Autobiographically, when I was assured that I was 'an anglican' at age 18-20, I was astonished. I had taken my confirmation to be simply a pledge to follow Jesus and seek the infilling of the Holy Spirit. The institutional side simply never occurred to me - and I have found this also with academic theories, that once one has broad horizons one can never go back to narrow.

A second point: whichever church one grows up in, one will not at first realise that the other 'wings' (wrongly so-called) exist - and one might not have signed up in the first place if one realised they did.

A third: we can't simply assume that everyone who calls themseves a Christian is one. No-one seriously thinks it is better to worship Humpty Dumpty and his endless interpretative flexibility. If so, why use language at all, if it can mean what I want it to mean? Communication becomes impossible. 'Christian', like everythnig else in the world, means something specific. It is perfectly possible to analyse the belief and practice of a given individual and conclude that they are in fact liberal humanist, or new age. Tony Blair proves that one does not have to be Labour to call oneself Labour (can have one's cake and eat it). Why should one dogmatically resist at least the possibility that there are people who call themselves Christian (again, havnig their cake and eating it, or wanting to be on the side of the angels) with either no notion of what the word means or no intention of conforming to Christ. This is not just possible, but actually likely.
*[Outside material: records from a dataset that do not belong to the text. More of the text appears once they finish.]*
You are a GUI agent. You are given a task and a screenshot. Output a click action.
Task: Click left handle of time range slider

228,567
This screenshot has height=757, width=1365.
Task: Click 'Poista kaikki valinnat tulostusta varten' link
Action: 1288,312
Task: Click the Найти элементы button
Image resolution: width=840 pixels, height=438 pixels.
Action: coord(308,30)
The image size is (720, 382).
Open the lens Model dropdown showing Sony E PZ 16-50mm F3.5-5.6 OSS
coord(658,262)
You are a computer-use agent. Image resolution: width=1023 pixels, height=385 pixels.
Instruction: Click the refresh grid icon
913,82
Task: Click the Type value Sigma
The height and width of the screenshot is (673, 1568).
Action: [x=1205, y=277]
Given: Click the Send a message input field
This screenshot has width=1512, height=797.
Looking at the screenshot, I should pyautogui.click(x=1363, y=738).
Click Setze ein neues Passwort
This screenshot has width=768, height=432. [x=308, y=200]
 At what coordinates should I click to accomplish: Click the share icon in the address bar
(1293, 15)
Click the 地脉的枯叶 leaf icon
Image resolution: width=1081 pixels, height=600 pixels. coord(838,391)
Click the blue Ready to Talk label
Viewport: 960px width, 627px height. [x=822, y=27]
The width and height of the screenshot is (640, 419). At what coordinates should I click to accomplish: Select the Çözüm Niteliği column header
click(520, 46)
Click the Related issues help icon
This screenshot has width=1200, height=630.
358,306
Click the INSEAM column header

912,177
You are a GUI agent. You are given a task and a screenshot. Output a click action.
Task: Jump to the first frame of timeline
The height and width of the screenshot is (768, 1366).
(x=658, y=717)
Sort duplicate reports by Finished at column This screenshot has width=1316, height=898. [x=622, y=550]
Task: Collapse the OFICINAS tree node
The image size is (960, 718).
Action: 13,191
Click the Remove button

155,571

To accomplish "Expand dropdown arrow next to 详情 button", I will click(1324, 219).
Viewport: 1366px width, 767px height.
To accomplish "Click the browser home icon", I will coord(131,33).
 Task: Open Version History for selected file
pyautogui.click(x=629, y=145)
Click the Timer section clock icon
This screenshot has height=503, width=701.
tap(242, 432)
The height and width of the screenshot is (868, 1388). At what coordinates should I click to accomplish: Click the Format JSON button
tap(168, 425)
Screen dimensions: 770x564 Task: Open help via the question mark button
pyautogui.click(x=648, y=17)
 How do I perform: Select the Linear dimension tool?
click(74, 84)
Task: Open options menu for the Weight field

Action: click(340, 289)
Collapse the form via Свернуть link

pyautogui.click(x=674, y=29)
Posted by: Christopher Shell on Friday, 30 June 2006 at 9:23am BST

"For who can deny that their positions are substantially the undisputed positions of the church for centuries back?"

Not sure that follows.

It's possible (for example) for both sides to hail (say) Calvin as their role model: one sides stresses Calvin's dicta, the other his modus operandi. It was not possible for Calvin to be a critical biblical scholar in the way which has been open to us since (say) Tischendorf, so to assume without argument that he would have jumped one way or the other is not justifiable.

I think the difference lies in our relationship with the tradition: both sides inherit it, but do different things with it.

Posted by: mynsterpreost on Friday, 30 June 2006 at 1:13pm BST

Well, J.C. Saying it's so don't make it so (unless you're a far more important J.C. than I imagine you are).

Come up with some evidence--and something a bit more convincing than Junia embroidery or Boswellite special pleading--and you can be taken seriously.

I don't see anything particularly shameful about honestly admitting to innovation, actually. Just admit that you think the tradition is wrong, toss it, and carry on.

Smelt it/dealt it, however, is particularly shameful. How about "same to you with brass knobs on?" More colourful and somehow Anglican, I think.